BEST COLLEGES. US News and World Report has announced "America's Best Colleges 2009." High-performing high-schoolers and their families may be interested in categories such as "Top Public Schools" or "Best Engineering Schools." For twice-exceptional students, one interesting ranking might be "Freshman Retention Rate"; although that ranking doesn't explicitly address support for students, it seems likely that would be a contributing factor and worth checking into at the schools ranked. Besides the information freely available online, additional information is available in a "Premium Online Edition" for $14.95. Find the report.

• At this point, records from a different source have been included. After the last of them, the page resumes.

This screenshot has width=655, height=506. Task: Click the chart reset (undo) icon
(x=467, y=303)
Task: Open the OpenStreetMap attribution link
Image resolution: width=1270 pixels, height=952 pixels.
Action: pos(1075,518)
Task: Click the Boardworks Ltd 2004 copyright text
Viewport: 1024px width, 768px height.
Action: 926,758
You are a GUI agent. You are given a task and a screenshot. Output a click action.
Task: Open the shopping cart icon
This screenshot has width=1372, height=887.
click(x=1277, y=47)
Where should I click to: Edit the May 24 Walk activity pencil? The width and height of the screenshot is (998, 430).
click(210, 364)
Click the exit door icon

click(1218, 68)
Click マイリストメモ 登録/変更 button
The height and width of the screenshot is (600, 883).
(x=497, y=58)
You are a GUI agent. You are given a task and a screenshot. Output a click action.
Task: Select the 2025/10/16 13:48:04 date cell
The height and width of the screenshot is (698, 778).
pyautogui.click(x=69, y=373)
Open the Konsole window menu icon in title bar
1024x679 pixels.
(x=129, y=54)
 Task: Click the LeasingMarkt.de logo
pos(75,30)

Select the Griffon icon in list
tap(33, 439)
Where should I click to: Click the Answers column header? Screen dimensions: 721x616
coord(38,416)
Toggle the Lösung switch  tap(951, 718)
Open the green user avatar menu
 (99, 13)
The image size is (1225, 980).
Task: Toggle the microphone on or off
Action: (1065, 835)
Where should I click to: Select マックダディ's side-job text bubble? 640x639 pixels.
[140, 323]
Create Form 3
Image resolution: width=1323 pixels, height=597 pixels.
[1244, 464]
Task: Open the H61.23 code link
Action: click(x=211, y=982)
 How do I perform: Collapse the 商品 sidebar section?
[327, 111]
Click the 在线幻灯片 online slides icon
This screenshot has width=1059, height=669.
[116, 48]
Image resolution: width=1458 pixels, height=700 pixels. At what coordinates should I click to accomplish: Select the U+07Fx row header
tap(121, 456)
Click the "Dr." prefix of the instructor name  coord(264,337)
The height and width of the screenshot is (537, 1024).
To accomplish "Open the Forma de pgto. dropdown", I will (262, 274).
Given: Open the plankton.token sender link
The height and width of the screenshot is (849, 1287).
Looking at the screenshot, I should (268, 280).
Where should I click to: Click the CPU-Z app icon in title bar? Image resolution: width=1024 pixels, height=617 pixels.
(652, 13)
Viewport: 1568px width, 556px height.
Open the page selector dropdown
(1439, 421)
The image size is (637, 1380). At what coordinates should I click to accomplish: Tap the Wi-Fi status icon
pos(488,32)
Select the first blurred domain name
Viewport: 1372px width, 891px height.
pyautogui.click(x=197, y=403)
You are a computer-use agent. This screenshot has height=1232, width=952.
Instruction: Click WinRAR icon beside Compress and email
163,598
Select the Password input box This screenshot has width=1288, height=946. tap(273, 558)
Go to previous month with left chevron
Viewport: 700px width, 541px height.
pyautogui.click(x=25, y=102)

COMEDY WRITER MEETS THE SAT. Ever think that the Scholastic Aptitude Test (SAT) could be livelier? Comedy writer Charles Horn has, according to the LA Times, written a book called The Laugh Out Loud Guide to the SAT, using humor to make preparing for the test more interesting. Horn is not exactly uncredentialed; he received a doctorate from Princeton, has experience as a software engineer, and -- as he struggled to get his comedy career going -- tutored high school students for the SAT. Find out more and see sample questions in the article.
(And see if you can derive the answer to Question 4.)

A 4.0 AVERAGE BUT STRUGGLING WITH MATH. An
educational columnist in the Flint, Michigan, Journal offers advice to an apparently twice-exceptional college junior who writes in asking for help. The student attended a private high school for the gifted, has a 4.0 average in college, but struggles with math and has been avoiding it in college. The columnist offers a couple tips for dealing with the immediate problem, suggests assessment, and points out the advantages that an LD label can bring in terms of accommodations. Read the column.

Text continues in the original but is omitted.